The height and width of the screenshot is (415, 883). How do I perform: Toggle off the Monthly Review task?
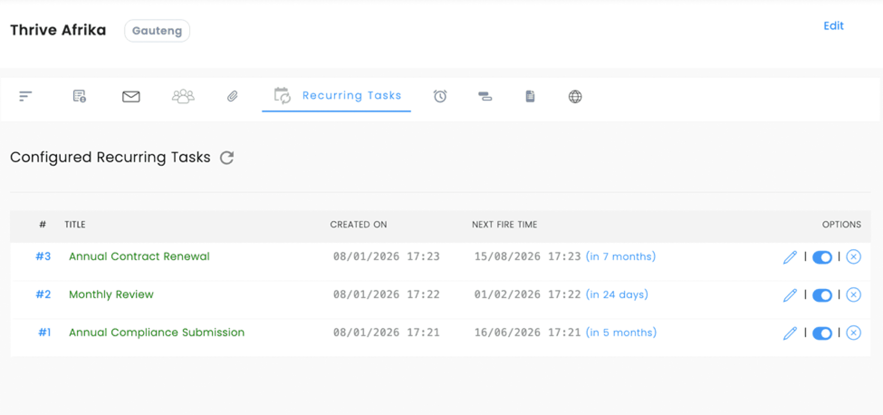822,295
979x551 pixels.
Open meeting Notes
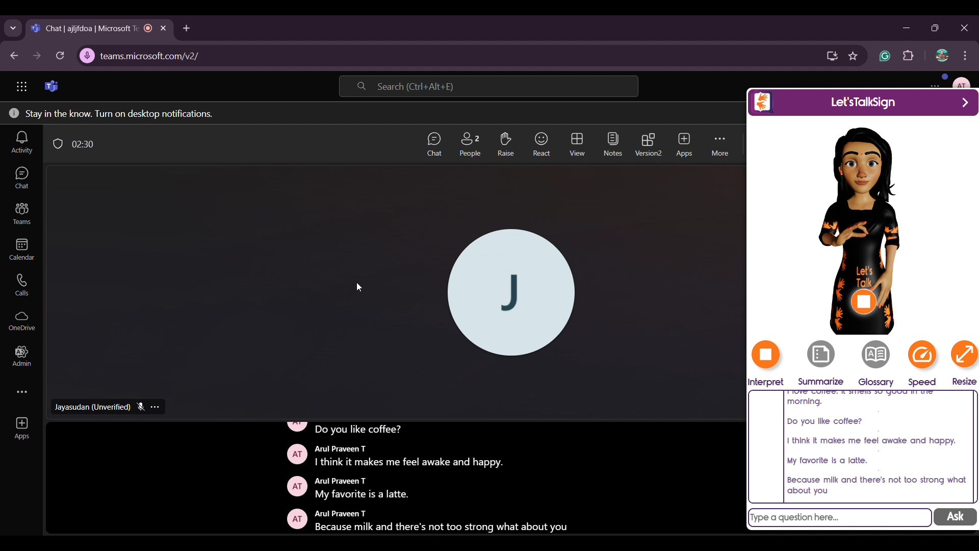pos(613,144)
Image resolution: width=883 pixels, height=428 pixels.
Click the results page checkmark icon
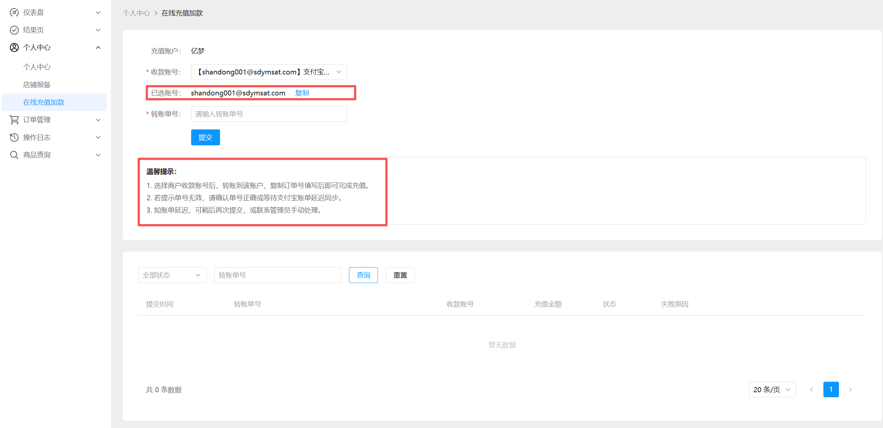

— Task statement —
Everything from the line containing "979x551 pixels." to the last line of the listing above is to be written out exactly, except the pictures, and nothing else.

— Task result —
979x551 pixels.
Open meeting Notes
pos(613,144)
Image resolution: width=883 pixels, height=428 pixels.
Click the results page checkmark icon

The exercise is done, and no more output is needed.